_What is needed_.
Update the patch note on the pagevec_lookup loops by writing out everything from "Make the pagevec_lookup" down to "with each other." again, with "consistent" changed to "uniform".

_Page_.

Make the pagevec_lookup loops in truncate_inode_pages_range(),
invalidate_mapping_pages() and invalidate_inode_pages2_range()
more consistent with each other.

They were relying upon page->index of an unlocked page, but apologizing
for it: accept it, embrace it, add comments and WARN_ONs, and simplify
the index handling.

invalidate_inode_pages2_range() had special handling for a wrapped
page->index + 1 = 0 case; but MAX_LFS_FILESIZE doesn't let us anywhere
near there, and a corrupt page->index in the radix_tree could cause
more trouble than that would catch.  Remove that wrapped handling.

invalidate_inode_pages2_range() uses min() to limit the pagevec_lookup
when near the end of the range: copy that into the other two, although
it's less useful than you might think (it limits the use of the buffer,
rather than the indices looked up).

Signed-off-by: Hugh Dickins <hughd@google.com>
---
 mm/filemap.c  |    2 
 mm/truncate.c |  110 ++++++++++++++++++++----------------------------
 2 files changed, 49 insertions(+), 63 deletions(-)

_Data_.
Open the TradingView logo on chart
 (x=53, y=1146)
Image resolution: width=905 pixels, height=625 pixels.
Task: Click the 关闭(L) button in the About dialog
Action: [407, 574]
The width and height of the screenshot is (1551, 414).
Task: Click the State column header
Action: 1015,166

_Worked answer_.
Make the pagevec_lookup loops in truncate_inode_pages_range(),
invalidate_mapping_pages() and invalidate_inode_pages2_range()
more uniform with each other.